Many of my friends from residency couldn't decide what fellowship to do until after their 2nd year. That usually left them out for 1 yr (apply in your 3rd year, start 2 years later). They then just worked in the hospital for a year or two (depending when their fellowship started).

After an IM residency, the hospital is second nature, you know the system and your "home" usually will offer you a spot since they trained you anyway. Jobs are usually easy to come by if you are shopping around.

Most people I know just want to get a head start on paying off loans etc... The hospitalist job is a nice "breather" and a taste of life after residency. Usually most have ultimate plans, they just put them on hold for a year or so.

You couldn't do that with private practice, so that's why you didn't really hear about this 10 yrs ago.
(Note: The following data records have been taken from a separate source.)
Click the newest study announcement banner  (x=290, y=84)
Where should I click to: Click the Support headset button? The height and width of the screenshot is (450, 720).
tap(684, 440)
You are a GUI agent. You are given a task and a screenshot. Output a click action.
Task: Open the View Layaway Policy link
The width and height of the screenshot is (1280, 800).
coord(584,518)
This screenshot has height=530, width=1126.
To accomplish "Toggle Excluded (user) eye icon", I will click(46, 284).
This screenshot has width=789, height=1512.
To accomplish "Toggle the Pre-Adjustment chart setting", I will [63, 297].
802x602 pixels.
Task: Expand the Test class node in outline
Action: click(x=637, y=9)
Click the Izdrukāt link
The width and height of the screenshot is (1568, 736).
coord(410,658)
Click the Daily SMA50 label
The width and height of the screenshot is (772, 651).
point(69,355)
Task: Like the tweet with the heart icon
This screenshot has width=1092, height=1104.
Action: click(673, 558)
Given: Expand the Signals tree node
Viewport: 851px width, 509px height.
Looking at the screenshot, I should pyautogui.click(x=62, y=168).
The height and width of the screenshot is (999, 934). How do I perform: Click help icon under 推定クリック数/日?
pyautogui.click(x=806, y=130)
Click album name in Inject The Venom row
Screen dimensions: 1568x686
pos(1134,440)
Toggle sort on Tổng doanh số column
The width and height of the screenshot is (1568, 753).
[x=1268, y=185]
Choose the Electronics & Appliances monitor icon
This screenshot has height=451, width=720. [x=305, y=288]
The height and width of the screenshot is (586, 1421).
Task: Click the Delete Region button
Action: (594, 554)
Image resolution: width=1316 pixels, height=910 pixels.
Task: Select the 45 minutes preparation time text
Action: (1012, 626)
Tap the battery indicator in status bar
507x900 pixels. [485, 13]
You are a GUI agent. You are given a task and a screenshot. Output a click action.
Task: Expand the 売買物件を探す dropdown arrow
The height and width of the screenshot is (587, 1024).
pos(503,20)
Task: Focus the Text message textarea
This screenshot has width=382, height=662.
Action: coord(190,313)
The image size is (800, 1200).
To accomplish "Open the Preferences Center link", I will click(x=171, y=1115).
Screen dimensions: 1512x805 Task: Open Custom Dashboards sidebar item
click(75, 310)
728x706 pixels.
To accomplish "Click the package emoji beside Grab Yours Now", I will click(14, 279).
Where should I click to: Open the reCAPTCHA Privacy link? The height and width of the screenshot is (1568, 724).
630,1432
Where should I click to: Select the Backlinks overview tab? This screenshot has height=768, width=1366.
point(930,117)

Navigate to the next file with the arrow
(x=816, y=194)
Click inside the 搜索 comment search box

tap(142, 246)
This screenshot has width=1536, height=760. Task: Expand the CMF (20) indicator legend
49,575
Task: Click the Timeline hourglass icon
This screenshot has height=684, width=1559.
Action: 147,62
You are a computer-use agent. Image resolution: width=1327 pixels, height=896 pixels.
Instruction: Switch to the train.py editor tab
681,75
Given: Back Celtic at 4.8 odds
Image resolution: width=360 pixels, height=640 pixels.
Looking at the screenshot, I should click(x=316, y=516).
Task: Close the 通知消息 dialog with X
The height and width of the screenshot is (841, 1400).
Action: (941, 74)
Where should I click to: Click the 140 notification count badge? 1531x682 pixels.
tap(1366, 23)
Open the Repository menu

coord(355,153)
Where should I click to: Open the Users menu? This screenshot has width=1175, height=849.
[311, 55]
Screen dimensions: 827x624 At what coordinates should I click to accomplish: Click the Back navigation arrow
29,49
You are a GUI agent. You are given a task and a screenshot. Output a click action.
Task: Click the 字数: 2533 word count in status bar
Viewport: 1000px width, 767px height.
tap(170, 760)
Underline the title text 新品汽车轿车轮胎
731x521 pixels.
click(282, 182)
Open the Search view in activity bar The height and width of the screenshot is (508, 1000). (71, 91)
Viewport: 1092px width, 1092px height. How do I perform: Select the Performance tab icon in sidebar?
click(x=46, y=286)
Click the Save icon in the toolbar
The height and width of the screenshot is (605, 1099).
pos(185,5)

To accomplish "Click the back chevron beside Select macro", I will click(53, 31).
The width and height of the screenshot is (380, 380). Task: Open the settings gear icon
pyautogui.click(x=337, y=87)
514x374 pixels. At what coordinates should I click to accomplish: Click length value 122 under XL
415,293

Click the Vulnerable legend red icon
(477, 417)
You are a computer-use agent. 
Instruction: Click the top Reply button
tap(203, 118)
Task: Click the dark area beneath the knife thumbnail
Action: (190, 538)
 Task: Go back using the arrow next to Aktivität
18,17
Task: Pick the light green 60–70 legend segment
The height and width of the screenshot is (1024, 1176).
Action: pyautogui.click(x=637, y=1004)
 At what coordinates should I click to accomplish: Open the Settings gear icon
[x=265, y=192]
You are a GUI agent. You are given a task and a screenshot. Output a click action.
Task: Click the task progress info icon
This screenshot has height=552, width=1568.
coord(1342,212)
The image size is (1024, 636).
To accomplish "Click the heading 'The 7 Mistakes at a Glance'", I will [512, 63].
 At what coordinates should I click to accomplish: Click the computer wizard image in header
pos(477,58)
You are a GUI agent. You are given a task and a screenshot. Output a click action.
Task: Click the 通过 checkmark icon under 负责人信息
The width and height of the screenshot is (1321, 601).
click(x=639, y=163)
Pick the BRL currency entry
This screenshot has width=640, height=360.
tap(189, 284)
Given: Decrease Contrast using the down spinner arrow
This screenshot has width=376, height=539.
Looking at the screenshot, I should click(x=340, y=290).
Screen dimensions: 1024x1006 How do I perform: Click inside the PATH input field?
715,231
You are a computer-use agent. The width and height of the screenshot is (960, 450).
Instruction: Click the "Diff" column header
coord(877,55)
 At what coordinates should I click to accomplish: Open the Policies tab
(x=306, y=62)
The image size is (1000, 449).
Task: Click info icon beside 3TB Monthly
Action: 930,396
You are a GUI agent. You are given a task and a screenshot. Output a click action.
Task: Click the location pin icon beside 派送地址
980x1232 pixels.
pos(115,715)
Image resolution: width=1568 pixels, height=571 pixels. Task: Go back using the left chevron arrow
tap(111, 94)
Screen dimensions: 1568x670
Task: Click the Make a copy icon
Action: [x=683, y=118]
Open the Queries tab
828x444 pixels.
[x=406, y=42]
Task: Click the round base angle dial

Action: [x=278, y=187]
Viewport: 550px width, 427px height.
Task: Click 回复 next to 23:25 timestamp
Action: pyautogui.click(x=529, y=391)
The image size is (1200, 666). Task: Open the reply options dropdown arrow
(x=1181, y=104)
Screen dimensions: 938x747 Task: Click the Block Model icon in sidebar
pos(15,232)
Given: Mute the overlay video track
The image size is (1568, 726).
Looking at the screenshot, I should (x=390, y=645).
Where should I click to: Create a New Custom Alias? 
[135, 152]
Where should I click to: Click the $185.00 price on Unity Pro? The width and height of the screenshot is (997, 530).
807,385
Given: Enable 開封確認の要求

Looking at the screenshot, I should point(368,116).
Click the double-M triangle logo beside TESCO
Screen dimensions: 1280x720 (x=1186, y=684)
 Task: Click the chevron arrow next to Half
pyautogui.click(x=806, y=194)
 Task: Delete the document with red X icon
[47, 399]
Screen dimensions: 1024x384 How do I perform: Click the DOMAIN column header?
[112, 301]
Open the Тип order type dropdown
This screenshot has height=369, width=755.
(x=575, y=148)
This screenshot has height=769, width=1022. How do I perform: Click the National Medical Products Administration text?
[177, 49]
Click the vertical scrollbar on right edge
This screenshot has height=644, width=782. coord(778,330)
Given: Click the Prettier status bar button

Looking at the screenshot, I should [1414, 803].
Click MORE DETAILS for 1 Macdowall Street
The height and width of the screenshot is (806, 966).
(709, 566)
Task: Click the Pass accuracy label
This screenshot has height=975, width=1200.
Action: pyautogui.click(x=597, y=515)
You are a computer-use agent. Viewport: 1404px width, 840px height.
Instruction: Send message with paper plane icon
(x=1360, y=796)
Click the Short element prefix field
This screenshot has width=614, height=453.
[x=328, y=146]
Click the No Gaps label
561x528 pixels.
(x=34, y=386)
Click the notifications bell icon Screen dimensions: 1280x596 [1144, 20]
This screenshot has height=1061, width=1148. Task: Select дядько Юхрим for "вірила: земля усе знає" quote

Back in the "old days" you really only had 2 choices after graduation, going out an joining a general IM practice, or off to fellowship. Now you can stick around, doing what you've always done except now calling the shots, and get paid 4 times what you were making as a resident.

KG
 
Well said KGUNNER! :thumbup:
 
I'm actually going into anesthesiology, but I thought I would share something I came across during my (current) IM-Prelim internship. I was on call with one of the R3 residents, who just clocked a new job. Here's what he's excited about:

Hospitalist Group Practice (Scottsdale, AZ)
- Base of like $160k-$175
- He bills extra admits on top of his base
- No call (all shift)
- Two modes, 20on/10off per month, or 14NF/14of per month
- of course procedures are extra$

Not a bad deal, no overhead, partnership prospects (don't know details here), but that is really a decent model of practicing IM. Things do seem to be improving, hell if I was more into long term f/u of chronic conditions, I would maybe consider it. Cheers.